[START OF RECORDS FOR THE TASK]

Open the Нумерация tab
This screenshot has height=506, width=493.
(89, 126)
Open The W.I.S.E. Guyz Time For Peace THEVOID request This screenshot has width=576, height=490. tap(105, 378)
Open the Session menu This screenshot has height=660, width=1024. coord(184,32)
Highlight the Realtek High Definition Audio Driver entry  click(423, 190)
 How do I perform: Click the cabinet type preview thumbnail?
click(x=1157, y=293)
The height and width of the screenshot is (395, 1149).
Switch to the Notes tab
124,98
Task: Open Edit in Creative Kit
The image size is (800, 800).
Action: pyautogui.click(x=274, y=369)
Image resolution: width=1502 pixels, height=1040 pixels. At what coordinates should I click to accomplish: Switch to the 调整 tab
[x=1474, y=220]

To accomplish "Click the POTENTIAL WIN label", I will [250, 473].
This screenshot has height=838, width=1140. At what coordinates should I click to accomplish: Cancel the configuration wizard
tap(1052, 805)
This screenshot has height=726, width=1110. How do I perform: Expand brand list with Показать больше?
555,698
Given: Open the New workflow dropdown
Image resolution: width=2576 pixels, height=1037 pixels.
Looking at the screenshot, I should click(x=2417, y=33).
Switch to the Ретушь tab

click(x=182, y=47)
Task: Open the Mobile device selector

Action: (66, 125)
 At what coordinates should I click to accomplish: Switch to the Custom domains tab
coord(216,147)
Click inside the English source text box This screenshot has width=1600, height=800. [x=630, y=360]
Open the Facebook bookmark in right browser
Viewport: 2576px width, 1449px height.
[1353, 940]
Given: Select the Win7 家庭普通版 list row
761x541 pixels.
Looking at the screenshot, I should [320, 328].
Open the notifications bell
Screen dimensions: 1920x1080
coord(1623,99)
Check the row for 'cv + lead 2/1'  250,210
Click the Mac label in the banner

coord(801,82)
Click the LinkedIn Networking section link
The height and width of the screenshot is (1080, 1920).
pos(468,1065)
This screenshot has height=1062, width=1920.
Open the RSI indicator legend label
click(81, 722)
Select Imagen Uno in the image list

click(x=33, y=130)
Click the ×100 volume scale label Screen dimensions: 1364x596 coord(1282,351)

[END OF RECORDS FOR THE TASK]

▶ **TASK TO CARRY OUT**
Return the entire listing above verbatim, preserving every line in its original order and form.

▶ **TASK OUTPUT**
Open the Нумерация tab
This screenshot has height=506, width=493.
(89, 126)
Open The W.I.S.E. Guyz Time For Peace THEVOID request This screenshot has width=576, height=490. tap(105, 378)
Open the Session menu This screenshot has height=660, width=1024. coord(184,32)
Highlight the Realtek High Definition Audio Driver entry  click(423, 190)
 How do I perform: Click the cabinet type preview thumbnail?
click(x=1157, y=293)
The height and width of the screenshot is (395, 1149).
Switch to the Notes tab
124,98
Task: Open Edit in Creative Kit
The image size is (800, 800).
Action: pyautogui.click(x=274, y=369)
Image resolution: width=1502 pixels, height=1040 pixels. At what coordinates should I click to accomplish: Switch to the 调整 tab
[x=1474, y=220]

To accomplish "Click the POTENTIAL WIN label", I will [250, 473].
This screenshot has height=838, width=1140. At what coordinates should I click to accomplish: Cancel the configuration wizard
tap(1052, 805)
This screenshot has height=726, width=1110. How do I perform: Expand brand list with Показать больше?
555,698
Given: Open the New workflow dropdown
Image resolution: width=2576 pixels, height=1037 pixels.
Looking at the screenshot, I should click(x=2417, y=33).
Switch to the Ретушь tab

click(x=182, y=47)
Task: Open the Mobile device selector

Action: (66, 125)
 At what coordinates should I click to accomplish: Switch to the Custom domains tab
coord(216,147)
Click inside the English source text box This screenshot has width=1600, height=800. [x=630, y=360]
Open the Facebook bookmark in right browser
Viewport: 2576px width, 1449px height.
[1353, 940]
Given: Select the Win7 家庭普通版 list row
761x541 pixels.
Looking at the screenshot, I should [320, 328].
Open the notifications bell
Screen dimensions: 1920x1080
coord(1623,99)
Check the row for 'cv + lead 2/1'  250,210
Click the Mac label in the banner

coord(801,82)
Click the LinkedIn Networking section link
The height and width of the screenshot is (1080, 1920).
pos(468,1065)
This screenshot has height=1062, width=1920.
Open the RSI indicator legend label
click(81, 722)
Select Imagen Uno in the image list

click(x=33, y=130)
Click the ×100 volume scale label Screen dimensions: 1364x596 coord(1282,351)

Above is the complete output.